Rewrite the data below as a numbered list, one line per item, dropping any blank lines.
--- start GIVEN DATA ---
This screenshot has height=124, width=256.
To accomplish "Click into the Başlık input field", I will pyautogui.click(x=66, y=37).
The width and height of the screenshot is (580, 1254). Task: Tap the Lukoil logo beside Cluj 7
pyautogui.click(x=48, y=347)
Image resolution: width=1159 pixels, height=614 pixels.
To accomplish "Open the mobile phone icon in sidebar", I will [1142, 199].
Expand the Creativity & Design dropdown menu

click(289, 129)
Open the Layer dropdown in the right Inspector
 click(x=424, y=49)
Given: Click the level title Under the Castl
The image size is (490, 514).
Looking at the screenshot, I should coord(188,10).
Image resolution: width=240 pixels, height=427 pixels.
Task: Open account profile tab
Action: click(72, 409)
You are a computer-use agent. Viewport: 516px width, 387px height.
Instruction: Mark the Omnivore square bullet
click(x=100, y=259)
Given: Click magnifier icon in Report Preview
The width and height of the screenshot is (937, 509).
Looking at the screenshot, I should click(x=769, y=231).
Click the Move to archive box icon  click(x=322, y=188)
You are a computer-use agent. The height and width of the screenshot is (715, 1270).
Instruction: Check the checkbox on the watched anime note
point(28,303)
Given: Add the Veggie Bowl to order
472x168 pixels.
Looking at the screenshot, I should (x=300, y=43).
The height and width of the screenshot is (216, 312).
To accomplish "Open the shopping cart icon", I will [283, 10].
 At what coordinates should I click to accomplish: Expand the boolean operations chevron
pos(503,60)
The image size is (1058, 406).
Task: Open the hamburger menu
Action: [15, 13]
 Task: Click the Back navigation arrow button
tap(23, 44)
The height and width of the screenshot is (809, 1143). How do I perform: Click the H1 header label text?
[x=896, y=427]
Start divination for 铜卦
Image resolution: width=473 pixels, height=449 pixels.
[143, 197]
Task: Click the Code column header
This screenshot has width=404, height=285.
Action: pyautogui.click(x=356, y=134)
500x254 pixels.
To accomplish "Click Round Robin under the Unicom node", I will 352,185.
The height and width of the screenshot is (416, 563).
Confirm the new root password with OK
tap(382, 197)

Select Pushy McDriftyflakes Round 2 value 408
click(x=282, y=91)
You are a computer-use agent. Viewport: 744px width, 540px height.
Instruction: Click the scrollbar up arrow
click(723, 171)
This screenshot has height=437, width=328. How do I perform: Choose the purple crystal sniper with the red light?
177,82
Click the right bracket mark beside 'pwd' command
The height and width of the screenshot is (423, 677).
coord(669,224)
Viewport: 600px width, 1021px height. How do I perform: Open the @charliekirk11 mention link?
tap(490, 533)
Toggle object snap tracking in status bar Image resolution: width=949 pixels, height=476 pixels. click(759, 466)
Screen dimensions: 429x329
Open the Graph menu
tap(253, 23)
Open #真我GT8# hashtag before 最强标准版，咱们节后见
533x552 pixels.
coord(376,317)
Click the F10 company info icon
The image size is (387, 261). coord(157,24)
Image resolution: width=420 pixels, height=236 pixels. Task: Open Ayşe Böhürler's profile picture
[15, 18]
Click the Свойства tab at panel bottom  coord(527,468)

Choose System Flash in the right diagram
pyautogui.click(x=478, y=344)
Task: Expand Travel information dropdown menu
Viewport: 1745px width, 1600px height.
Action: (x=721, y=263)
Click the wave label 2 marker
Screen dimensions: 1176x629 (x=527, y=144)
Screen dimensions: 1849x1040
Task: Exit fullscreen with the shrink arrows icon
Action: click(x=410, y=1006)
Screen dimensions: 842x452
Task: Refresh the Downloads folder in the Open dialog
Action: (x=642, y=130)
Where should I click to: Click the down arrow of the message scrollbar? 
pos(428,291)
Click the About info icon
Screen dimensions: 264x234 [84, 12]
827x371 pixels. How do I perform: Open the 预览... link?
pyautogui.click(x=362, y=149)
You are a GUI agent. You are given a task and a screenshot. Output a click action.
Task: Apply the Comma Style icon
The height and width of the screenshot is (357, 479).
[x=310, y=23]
--- end GIVEN DATA ---
→ **ANSWER TO THIS PROBLEM**:
1. This screenshot has height=124, width=256.
2. To accomplish "Click into the Başlık input field", I will pyautogui.click(x=66, y=37).
3. The width and height of the screenshot is (580, 1254). Task: Tap the Lukoil logo beside Cluj 7
4. pyautogui.click(x=48, y=347)
5. Image resolution: width=1159 pixels, height=614 pixels.
6. To accomplish "Open the mobile phone icon in sidebar", I will [1142, 199].
7. Expand the Creativity & Design dropdown menu
8. click(289, 129)
9. Open the Layer dropdown in the right Inspector
10.  click(x=424, y=49)
11. Given: Click the level title Under the Castl
12. The image size is (490, 514).
13. Looking at the screenshot, I should coord(188,10).
14. Image resolution: width=240 pixels, height=427 pixels.
15. Task: Open account profile tab
16. Action: click(72, 409)
17. You are a computer-use agent. Viewport: 516px width, 387px height.
18. Instruction: Mark the Omnivore square bullet
19. click(x=100, y=259)
20. Given: Click magnifier icon in Report Preview
21. The width and height of the screenshot is (937, 509).
22. Looking at the screenshot, I should click(x=769, y=231).
23. Click the Move to archive box icon  click(x=322, y=188)
24. You are a computer-use agent. The height and width of the screenshot is (715, 1270).
25. Instruction: Check the checkbox on the watched anime note
26. point(28,303)
27. Given: Add the Veggie Bowl to order
28. 472x168 pixels.
29. Looking at the screenshot, I should (x=300, y=43).
30. The height and width of the screenshot is (216, 312).
31. To accomplish "Open the shopping cart icon", I will [283, 10].
32.  At what coordinates should I click to accomplish: Expand the boolean operations chevron
33. pos(503,60)
34. The image size is (1058, 406).
35. Task: Open the hamburger menu
36. Action: [15, 13]
37.  Task: Click the Back navigation arrow button
38. tap(23, 44)
39. The height and width of the screenshot is (809, 1143). How do I perform: Click the H1 header label text?
40. [x=896, y=427]
41. Start divination for 铜卦
42. Image resolution: width=473 pixels, height=449 pixels.
43. [143, 197]
44. Task: Click the Code column header
45. This screenshot has width=404, height=285.
46. Action: pyautogui.click(x=356, y=134)
47. 500x254 pixels.
48. To accomplish "Click Round Robin under the Unicom node", I will 352,185.
49. The height and width of the screenshot is (416, 563).
50. Confirm the new root password with OK
51. tap(382, 197)
52. Select Pushy McDriftyflakes Round 2 value 408
53. click(x=282, y=91)
54. You are a computer-use agent. Viewport: 744px width, 540px height.
55. Instruction: Click the scrollbar up arrow
56. click(723, 171)
57. This screenshot has height=437, width=328. How do I perform: Choose the purple crystal sniper with the red light?
58. 177,82
59. Click the right bracket mark beside 'pwd' command
60. The height and width of the screenshot is (423, 677).
61. coord(669,224)
62. Viewport: 600px width, 1021px height. How do I perform: Open the @charliekirk11 mention link?
63. tap(490, 533)
64. Toggle object snap tracking in status bar Image resolution: width=949 pixels, height=476 pixels. click(759, 466)
65. Screen dimensions: 429x329
66. Open the Graph menu
67. tap(253, 23)
68. Open #真我GT8# hashtag before 最强标准版，咱们节后见
69. 533x552 pixels.
70. coord(376,317)
71. Click the F10 company info icon
72. The image size is (387, 261). coord(157,24)
73. Image resolution: width=420 pixels, height=236 pixels. Task: Open Ayşe Böhürler's profile picture
74. [15, 18]
75. Click the Свойства tab at panel bottom  coord(527,468)
76. Choose System Flash in the right diagram
77. pyautogui.click(x=478, y=344)
78. Task: Expand Travel information dropdown menu
79. Viewport: 1745px width, 1600px height.
80. Action: (x=721, y=263)
81. Click the wave label 2 marker
82. Screen dimensions: 1176x629 (x=527, y=144)
83. Screen dimensions: 1849x1040
84. Task: Exit fullscreen with the shrink arrows icon
85. Action: click(x=410, y=1006)
86. Screen dimensions: 842x452
87. Task: Refresh the Downloads folder in the Open dialog
88. Action: (x=642, y=130)
89. Where should I click to: Click the down arrow of the message scrollbar? 
90. pos(428,291)
91. Click the About info icon
92. Screen dimensions: 264x234 [84, 12]
93. 827x371 pixels. How do I perform: Open the 预览... link?
94. pyautogui.click(x=362, y=149)
95. You are a GUI agent. You are given a task and a screenshot. Output a click action.
96. Task: Apply the Comma Style icon
97. The height and width of the screenshot is (357, 479).
98. [x=310, y=23]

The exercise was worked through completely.